If the implementation is correct, the following test will pass.
running 8 tests
test binary::module::tests::decode_simplest_module ... ok
test binary::module::tests::decode_simplest_func ... ok
test binary::module::tests::decode_func_param ... ok
test binary::module::tests::decode_func_local ... ok
test binary::module::tests::decode_func_add ... ok
test binary::module::tests::decode_func_call ... ok
test execution::runtime::tests::not_found_export_function ... ok
test execution::runtime::tests::execute_i32_add ... ok
Implementation of call Instruction Processing
Now that the decoding process is implemented, proceed to implement the instruction processing.
src/execution/runtime.rs
diff --git a/src/execution/runtime.rs b/src/execution/runtime.rs
index bc2a20b..f65d61e 100644
--- a/src/execution/runtime.rs
+++ b/src/execution/runtime.rs
@@ -57,7 +57,7 @@ impl Runtime {
}
}
- fn invoke_internal(&mut self, func: InternalFuncInst) -> Result<Option<Value>> {
+ fn push_frame(&mut self, func: &InternalFuncInst) {
let bottom = self.stack.len() - func.func_type.params.len();
let mut locals = self.stack.split_off(bottom);
@@ -79,6 +79,12 @@ impl Runtime {
};
self.call_stack.push(frame);
+ }
+
+ fn invoke_internal(&mut self, func: InternalFuncInst) -> Result<Option<Value>> {
+ let arity = func.func_type.results.len();
+
+ self.push_frame(&func);
if let Err(e) = self.execute() {
self.cleanup();
@@ -127,7 +133,14 @@ impl Runtime {
let result = left + right;
self.stack.push(result);
}
- _ => todo!(),
+ Instruction::Call(idx) => {
+ let Some(func) = self.store.funcs.get(*idx as usize) else {
+ bail!("not found func");
+ };
+ match func {
+ FuncInst::Internal(func) => self.push_frame(&func.clone()),
+ }
+ }
}
}
Ok(())
The task for a function call instruction is simple: retrieve the InternalFuncInst specified by the index from the Store, create a frame, and push it onto the call stack.

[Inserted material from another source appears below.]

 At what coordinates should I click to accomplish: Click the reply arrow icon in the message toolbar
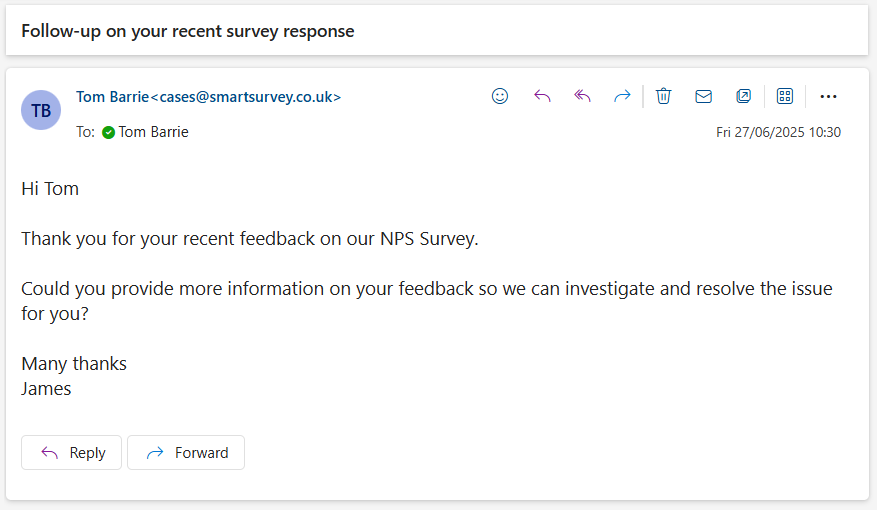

Since the process of receiving InternalFuncInst and pushing a frame to the call stack is common, it is extracted as Runtime::push_frame(...) to be used in Runtime::invoke_internal(...) for the call instruction processing.
Finally, add tests to ensure the implementation is correct.
src/execution/runtime.rs
diff --git a/src/execution/runtime.rs b/src/execution/runtime.rs
index f65d61e..509ec05 100644
--- a/src/execution/runtime.rs
+++ b/src/execution/runtime.rs
@@ -193,4 +193,18 @@ mod tests {
assert!(result.is_err());
Ok(())
}
+
+ #[test]
+ fn func_call() -> Result<()> {
+ let wasm = wat::parse_file("src/fixtures/func_call.wat")?;
+ let mut runtime = Runtime::instantiate(wasm)?;
+ let tests = vec![(2, 4), (10, 20), (1, 2)];
+
+ for (arg, want) in tests {
+ let args = vec![Value::I32(arg)];
+ let result = runtime.call("call_doubler", args)?;
+ assert_eq!(result, Some(Value::I32(want)));
+ }
+ Ok(())
+ }
}
running 9 tests
test binary::module::tests::decode_func_local ... ok
test binary::module::tests::decode_simplest_module ... ok
test execution::runtime::tests::not_found_export_function ... ok
test binary::module::tests::decode_func_param ... ok
test binary::module::tests::decode_func_call ... ok
test binary::module::tests::decode_func_add ... ok
test execution::runtime::tests::func_call ... ok
test execution::runtime::tests::execute_i32_add ... ok
test binary::module::tests::decode_simplest_func ... ok
Summary
In this chapter, the implementation of function calls was completed. In the next chapter, we will implement the execution of imported external functions.